After the service, I went into the restroom to wash some paint from my hands. As I was drying my hands, he came in and just stood silently. I asked him how his work is going. He basically lives to work. His family is very dysfunctional, and all of them seem to be unhappy. He is clueless about how to express his feelings – except rage – which he does at the drop of a hat. His childhood was the pits, and he has baggage that he does not know how to get past.  I spoke to him at some length about my withdrawal, illness, and how I view life. He knows something HUGE happened to me.
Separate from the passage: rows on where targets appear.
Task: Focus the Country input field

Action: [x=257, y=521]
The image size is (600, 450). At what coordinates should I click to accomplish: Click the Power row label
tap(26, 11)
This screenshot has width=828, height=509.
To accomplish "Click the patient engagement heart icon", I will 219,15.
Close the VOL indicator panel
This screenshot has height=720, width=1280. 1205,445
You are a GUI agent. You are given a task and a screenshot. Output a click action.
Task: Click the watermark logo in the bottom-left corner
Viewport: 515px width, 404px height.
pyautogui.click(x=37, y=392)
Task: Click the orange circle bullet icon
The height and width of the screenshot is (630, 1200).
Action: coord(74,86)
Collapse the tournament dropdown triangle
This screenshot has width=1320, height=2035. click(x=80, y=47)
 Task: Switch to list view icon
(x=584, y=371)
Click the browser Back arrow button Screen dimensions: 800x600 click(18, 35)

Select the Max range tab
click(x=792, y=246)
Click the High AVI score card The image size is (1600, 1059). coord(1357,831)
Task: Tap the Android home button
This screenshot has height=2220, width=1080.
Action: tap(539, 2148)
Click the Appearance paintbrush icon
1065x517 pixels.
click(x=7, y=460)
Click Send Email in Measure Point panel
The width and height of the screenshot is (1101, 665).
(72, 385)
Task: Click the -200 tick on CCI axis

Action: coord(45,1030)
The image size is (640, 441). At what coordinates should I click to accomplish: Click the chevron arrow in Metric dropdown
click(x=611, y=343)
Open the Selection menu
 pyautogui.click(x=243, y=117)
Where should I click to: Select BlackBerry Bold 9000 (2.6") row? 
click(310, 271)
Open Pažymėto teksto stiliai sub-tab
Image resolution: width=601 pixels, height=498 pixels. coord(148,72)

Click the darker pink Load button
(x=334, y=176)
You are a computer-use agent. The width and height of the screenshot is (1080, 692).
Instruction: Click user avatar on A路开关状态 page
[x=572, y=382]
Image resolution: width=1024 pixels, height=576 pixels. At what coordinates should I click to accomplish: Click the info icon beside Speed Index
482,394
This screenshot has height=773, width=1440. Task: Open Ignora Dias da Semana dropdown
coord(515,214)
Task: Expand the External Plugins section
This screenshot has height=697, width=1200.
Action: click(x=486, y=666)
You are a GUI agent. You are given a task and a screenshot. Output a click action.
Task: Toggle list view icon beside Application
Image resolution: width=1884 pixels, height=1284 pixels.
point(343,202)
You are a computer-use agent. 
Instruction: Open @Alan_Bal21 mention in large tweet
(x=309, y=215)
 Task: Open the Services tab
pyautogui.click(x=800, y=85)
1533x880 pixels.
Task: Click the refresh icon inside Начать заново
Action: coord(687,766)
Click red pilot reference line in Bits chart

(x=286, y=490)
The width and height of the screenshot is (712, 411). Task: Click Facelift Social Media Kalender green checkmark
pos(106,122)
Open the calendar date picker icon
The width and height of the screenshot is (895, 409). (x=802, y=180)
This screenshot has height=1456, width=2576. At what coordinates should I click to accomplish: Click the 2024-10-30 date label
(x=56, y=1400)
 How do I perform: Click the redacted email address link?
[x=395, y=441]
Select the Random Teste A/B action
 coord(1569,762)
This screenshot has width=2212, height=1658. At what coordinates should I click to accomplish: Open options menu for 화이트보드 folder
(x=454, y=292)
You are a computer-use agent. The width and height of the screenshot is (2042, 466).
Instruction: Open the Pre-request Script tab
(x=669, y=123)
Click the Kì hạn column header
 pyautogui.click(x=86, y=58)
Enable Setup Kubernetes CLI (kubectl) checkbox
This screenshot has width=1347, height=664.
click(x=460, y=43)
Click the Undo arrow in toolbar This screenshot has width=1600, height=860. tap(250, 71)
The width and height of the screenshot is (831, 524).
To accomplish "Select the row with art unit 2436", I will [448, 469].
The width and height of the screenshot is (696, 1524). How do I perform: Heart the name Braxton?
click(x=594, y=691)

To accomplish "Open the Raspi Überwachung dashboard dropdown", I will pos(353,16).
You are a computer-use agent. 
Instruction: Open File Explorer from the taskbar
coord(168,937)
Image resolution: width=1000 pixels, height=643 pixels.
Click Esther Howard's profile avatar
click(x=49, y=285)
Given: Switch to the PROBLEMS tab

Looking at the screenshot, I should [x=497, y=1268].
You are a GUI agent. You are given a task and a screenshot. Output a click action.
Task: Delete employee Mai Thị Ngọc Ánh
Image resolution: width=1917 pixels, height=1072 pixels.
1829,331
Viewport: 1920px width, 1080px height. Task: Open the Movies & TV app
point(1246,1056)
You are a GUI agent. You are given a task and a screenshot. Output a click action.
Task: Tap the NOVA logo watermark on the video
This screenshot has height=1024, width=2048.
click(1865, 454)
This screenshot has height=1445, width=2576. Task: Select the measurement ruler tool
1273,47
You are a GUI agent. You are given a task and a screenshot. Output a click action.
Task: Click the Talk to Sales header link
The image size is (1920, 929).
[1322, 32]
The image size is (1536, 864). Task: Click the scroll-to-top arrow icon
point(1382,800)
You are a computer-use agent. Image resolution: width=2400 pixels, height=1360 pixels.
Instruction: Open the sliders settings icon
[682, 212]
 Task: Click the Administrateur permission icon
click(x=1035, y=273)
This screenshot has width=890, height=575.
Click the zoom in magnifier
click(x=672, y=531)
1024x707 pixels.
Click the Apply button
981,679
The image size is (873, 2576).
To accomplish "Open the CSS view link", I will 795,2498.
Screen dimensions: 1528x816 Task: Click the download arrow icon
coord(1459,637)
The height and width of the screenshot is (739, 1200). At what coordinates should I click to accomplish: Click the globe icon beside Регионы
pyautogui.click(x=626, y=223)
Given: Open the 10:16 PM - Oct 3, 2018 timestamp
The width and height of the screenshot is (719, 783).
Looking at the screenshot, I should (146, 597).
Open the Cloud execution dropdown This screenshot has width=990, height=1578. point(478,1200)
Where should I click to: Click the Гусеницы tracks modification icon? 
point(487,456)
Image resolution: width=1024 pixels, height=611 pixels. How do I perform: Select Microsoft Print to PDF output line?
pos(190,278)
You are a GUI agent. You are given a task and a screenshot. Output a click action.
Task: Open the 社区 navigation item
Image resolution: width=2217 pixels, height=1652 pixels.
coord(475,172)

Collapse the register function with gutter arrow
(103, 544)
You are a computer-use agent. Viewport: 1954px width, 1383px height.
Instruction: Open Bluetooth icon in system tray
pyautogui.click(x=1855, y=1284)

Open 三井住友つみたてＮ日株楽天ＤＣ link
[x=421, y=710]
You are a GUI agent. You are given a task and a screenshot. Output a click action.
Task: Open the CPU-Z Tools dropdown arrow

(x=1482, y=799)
The cowering, weak person from three years ago has been replaced by a happy, calm, positive and very strong man (physically, mentally, emotionally, and spiritually). Although my personality has remained the same (I’m a “Dreaming Idealist” – or INFP according to Myers Briggs), I am a completely changed person. He now sees that the apparently “weak man,” was, in reality, incredibly strong. Now it is obvious. His eyes have been opened.
 
Both of these men were “blind” with respect to what I was going through. The “sight” of others comes when we heal. Healing is undeniable. It is the proof.
 
It is amazing that, when others see what we have once we are well, they want it. They don’t know how to get it, but they want it. Even more amazing though is something else. It still floors me. When we are in withdrawal, many of us often have very “bad” feelings toward “normals” (those who haven’t endured withdrawal). “Despise” is not too strong a word really. In fact, we are afraid that, when we are well, we will still not like them and maybe set ourselves apart from them. I obsessed over that, and many who are still in withdrawal also do. I am finding that the fear of that “self-imposed separation” was unfounded.
 
The friend I talked with today clearly has severe emotional problems. I am finding that nearly everyone has similar problems. Many of us ended up on benzos and other psych drugs because we had similar sorts of problems. We went to the physician and got an expensive pass to hell on earth because of those drugs. If we had met one or more “healed ones” back then, we would not have had to go through that hell. Or we would have at least known where to go for help if we had not heeded their initial advice.
 
I am finding that what I have is so attractive to others that they are willing to listen to me and follow my advice. My friend agreed to meet and talk face-to-face. That by itself is a miracle. He sees a person in me who has had plenty of trouble and suffering and who “sees” his suffering. That’s one of the gifts of healing from withdrawal – a sort of “discernment” of suffering and pain in others as well as a confidence that we can help them – simply by taking the time to listen – to just “be there.” We recognize suffering because we have become “expert” in dealing with and surviving one of the most insidious forms of suffering. Even more, I find myself actually feeling sorry for others because I have something so wonderful, and most others are dealing with all kinds of life situations causing them stress, anxiety, depression, and so on. I have something akin to “immunity” to those things.    
 
We have an incredible gift (a rare gift) that can be used to help others – whether or not they ever took psych drugs. Our healing opens their eyes, and they will follow us because healing has given us something they don’t have, but they want it. They need it.